Part:BBa_K4585011

The full-length GnRH gene sequence was purchased and the DNA sequence corresponding to the GnRH-C GAP (GnRH-associated peptide) was excised with restriction enzyme to obtain a truncated GnRH-C. Then we obtained the pcDNA3.1(+)-3×HA-GAL4-VP64-NLS plasmid through homologous recombination of the GnRH-C recombination insert (BBa_K4585000) with pcDNA3.1(+)-GnRH-C linearized vector (BBa_K4585016). The homologous recombination plasmid product was identified as the target product by sequencing and enzyme cutting and agarose gel electrophoresis.

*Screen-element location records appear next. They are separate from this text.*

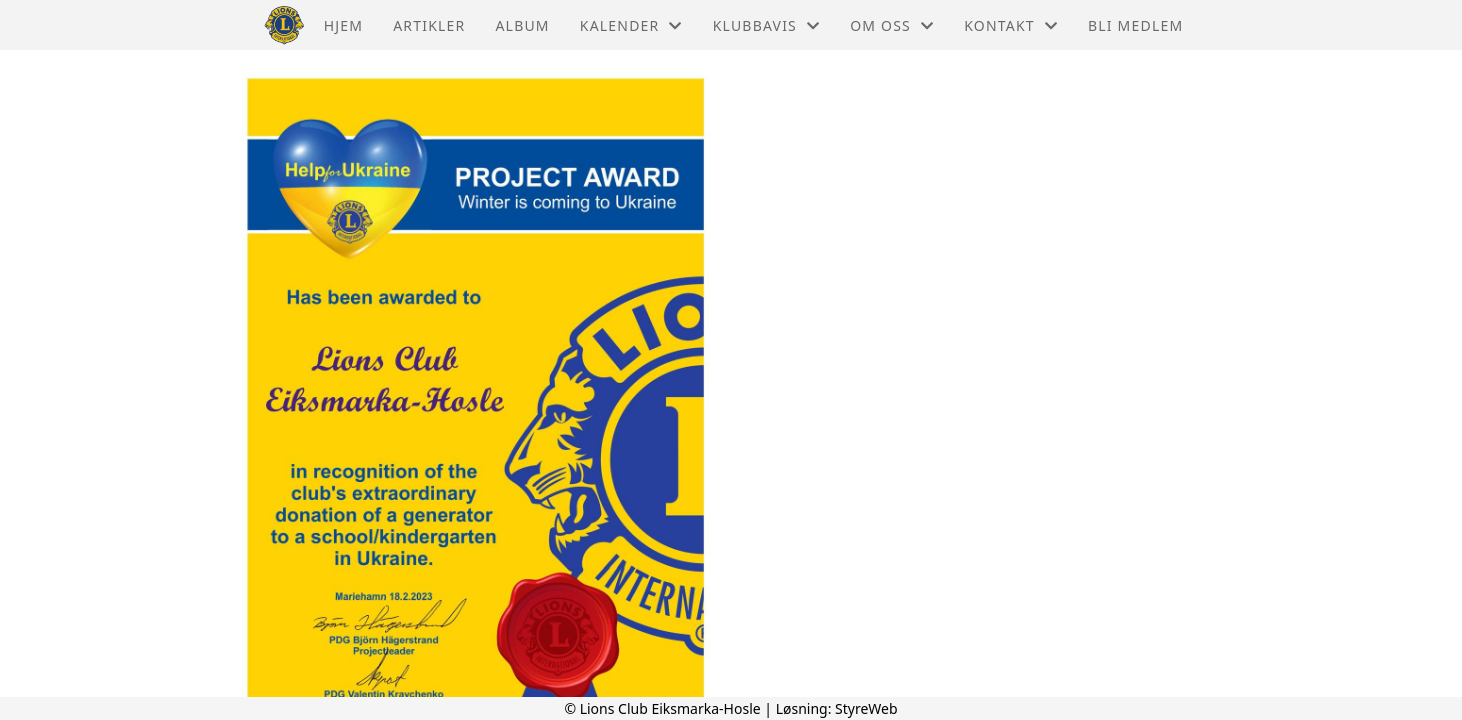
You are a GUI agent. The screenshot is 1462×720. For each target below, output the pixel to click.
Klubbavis (767, 25)
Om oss (892, 25)
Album (522, 25)
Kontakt (1011, 25)
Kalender (631, 25)
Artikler (429, 25)
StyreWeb (866, 708)
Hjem (343, 25)
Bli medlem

Fig.1 The model diagram of pcDNA3.1(+)-GnRH-C

We transfected pcDNA3.1 (+) -GnRH-C plasmid into HEK 293T cells and cultured for sufficient time, after the transfected HEK 293T cells secreted the corresponding protein into the supernatant, took the supernatant of the cell culture medium for the detection of intracellular calcium flow changes, so as to obtain the secretion of GnRH protein in HEK 293T cells.

The results of the detection of changes in intracellular calcium flow corresponding to the supernatant were compared with the standard curve to obtain the corresponding data on the curve to successfully prove the successful expression of pcDNA3.1 (+) -GnRH-C plasmid in HEK 293T cells.

After sequencing and ensuring the sequence was correct, we applied it to the experiments. Store at 4℃.